INSTRUCTIONS FOR THE TASK
What lines in the entries below contain the word "agent"? Copy all of them.

EXTRACTED MATERIAL
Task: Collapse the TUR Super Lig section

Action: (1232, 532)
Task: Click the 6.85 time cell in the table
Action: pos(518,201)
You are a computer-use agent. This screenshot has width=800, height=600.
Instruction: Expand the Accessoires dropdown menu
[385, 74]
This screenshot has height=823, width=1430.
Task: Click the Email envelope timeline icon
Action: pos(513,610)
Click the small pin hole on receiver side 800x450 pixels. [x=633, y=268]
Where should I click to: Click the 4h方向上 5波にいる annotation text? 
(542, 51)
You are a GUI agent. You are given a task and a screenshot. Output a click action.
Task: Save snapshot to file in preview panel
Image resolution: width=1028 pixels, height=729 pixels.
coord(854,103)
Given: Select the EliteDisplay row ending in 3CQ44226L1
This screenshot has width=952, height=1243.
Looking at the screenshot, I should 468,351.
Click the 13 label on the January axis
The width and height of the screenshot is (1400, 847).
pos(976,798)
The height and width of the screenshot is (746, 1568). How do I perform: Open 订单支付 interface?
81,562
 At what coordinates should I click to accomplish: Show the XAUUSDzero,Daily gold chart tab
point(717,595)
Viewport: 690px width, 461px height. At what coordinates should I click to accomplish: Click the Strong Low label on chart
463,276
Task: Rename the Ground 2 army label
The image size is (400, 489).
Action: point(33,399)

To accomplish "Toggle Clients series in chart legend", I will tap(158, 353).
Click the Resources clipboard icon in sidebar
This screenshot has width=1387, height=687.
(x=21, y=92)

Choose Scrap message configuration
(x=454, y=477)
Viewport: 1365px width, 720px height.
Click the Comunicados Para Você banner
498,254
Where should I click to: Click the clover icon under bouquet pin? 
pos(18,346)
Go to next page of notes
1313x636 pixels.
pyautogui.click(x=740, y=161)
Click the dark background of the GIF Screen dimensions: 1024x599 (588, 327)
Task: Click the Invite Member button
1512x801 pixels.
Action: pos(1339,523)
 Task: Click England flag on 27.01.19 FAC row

ANSWER SECTION
You are a computer-use agent. This screenshot has width=800, height=600.
You are a GUI agent. You are given a task and a screenshot. Output a click action.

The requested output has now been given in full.